庄村紀彦さんが紡ぎ出すのは、色付きのシャープペンシルで描かれる繊細な「切り絵」と、鮮やかに染色された「貼り絵」が共鳴する世界。
- 技法
- 切り絵・貼り絵(染色した障子紙)
- 切り出し
- 3時間
- 貼り絵
- 1ヶ月
- 公開制作
- イオンモール大牟田1階「めぐるつながるART LAB」/毎週金曜日
切り絵の線を一本一本引くことから始まり、形を切り出すまでに3時間。そこからさらに貼り絵の工程で1ヶ月かけて、一枚の作品へ仕上げていきます。もし途中で繊細な線が千切れてしまえば、すべては最初からやり直し。そんな張り詰めた緊張感の中で、彼は淡々と手を動かし続けます。
すべてが一苦労です
と笑う庄村さん。なかでも一番の苦労は、色付けした小さな障子紙のパーツを見失わないように注意して貼り絵を進めることだそう。現在イオンモール大牟田1階の「めぐるつながるART LAB」で毎週金曜日に公開制作されています。一つ一つの欠片を慈しむように繋げていく、そのストイックで人間味あふれる制作の裏側を、ぜひ間近で感じてください。
アートを求めて出会った、彼の舞台
取材時の工程は、シャープペンシルによる線画の段階でした。その時点ですでに色鮮やかな世界観が広がり、独立したアート作品としての完成度を誇っていました。ここから形を切り出すのに3時間、そして貼り絵の工程に1ヶ月。彼の穏やかな人柄の奥にある、並外れた根気強さと情熱。そんな一歩一歩の積み重ねから、今日もまた新たな名作が生み出されようとしています。
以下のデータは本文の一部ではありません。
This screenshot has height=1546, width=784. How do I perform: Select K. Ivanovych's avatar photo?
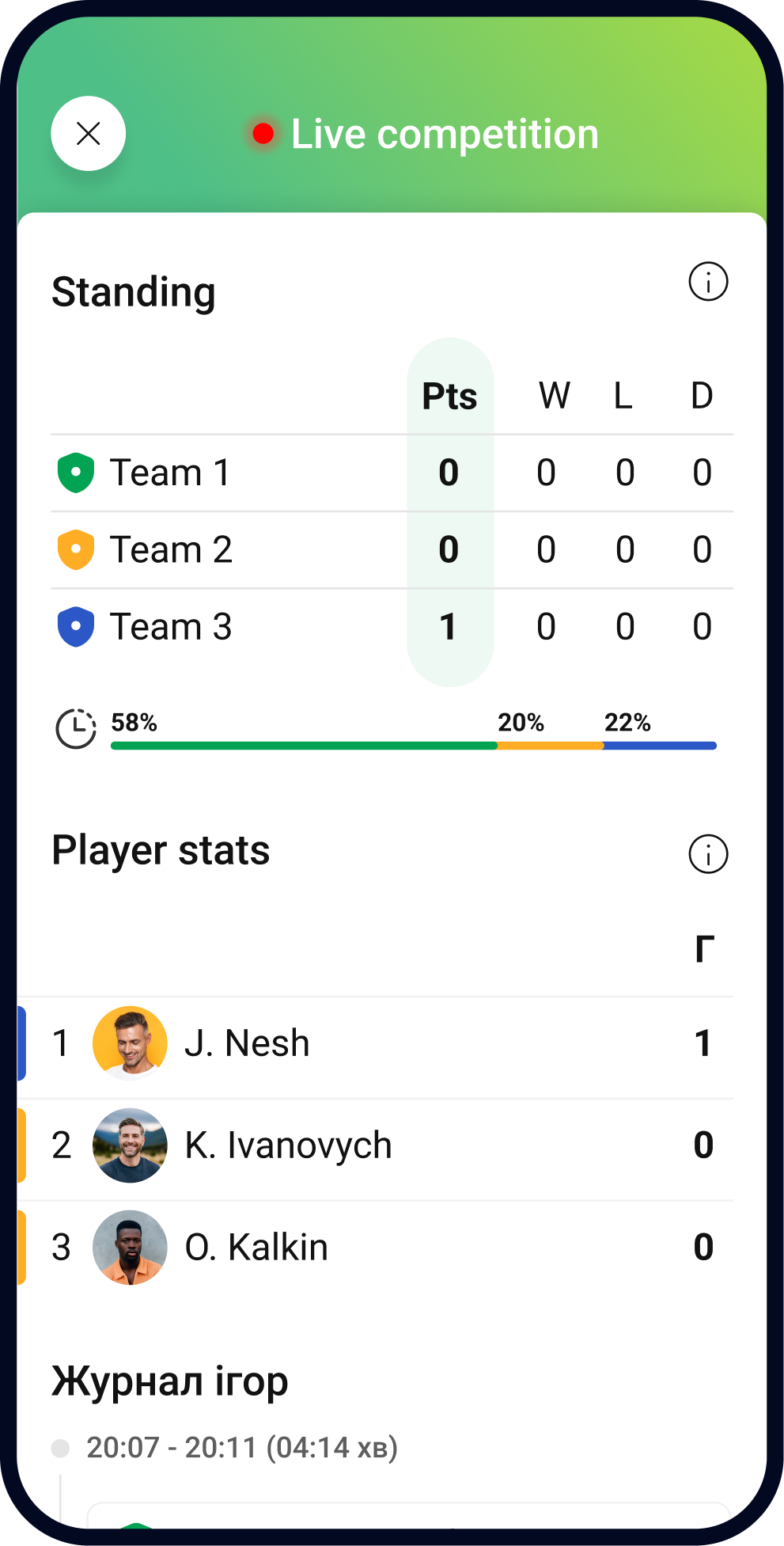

多機能型事業所「ディスカバリー」に所属する庄村さんは、運営元である医療法人CLSすがはらのアート活動開始に伴い、同事業所がメイン活動としてアートを取り入れたことに関心を寄せ、ディスカバリーへ。庄村さんの作品は、現在イオンモール1階「めぐるつながるART LAB」にてご覧いただけるほか、LHUBの「Art Project」ページにも掲載されています。